03.10.2011

Vasily Aleksanyan (1971-2011)

We remember Vasily Aleksanyan, who died on 3 October 2011. Russia defied the European Court of Human Rights, detaining Mr. Aleksanyan in horrific conditions and denying him urgent medical care.

Mr Aleksanyan was a Russian lawyer and Vice-President of Yukos. In April 2006, as the Kremlin executed its strategy to expropriate the company, Mr Aleksanyan was arrested on fabricated charges by Russian police. A few months after his detention, he was diagnosed with lymphoma and HIV, which he had contracted from a blood transfusion. His condition demanded urgent hospital treatment but this was repeatedly and brutally denied – because Mr Aleksanyan refused to give false testimony against his colleagues.
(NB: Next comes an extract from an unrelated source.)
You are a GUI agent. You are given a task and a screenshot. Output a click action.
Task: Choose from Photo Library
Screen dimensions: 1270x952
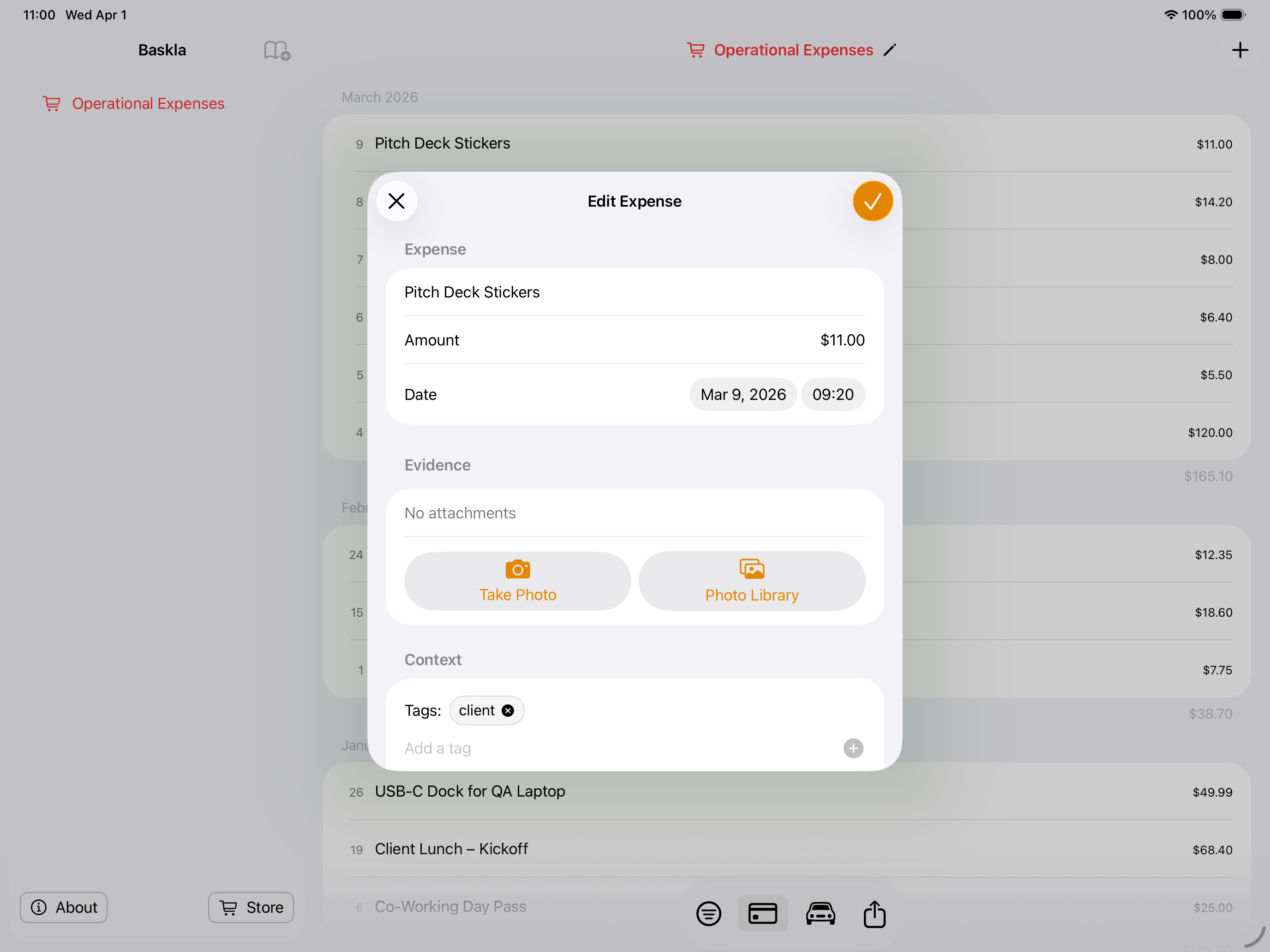[x=752, y=581]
He remained in pre-trial detention for almost three years in conditions described as “monstrous” by Russia’s Human Rights Council.

 

In December 2008, the European Court of Human Rights found Russia guilty of violating the European Convention on Human Rights, and ordered Mr Aleksanyan’s immediate release. State authorities kept him chained to a bed for a further three weeks, and he was not released until January 2009. Even then, he was repeatedly summoned to attend court hearings, barely able to stay on his feet. On 3 October 2011, Vasily Aleksanyan finally succumbed to his illness, and died at home in Moscow.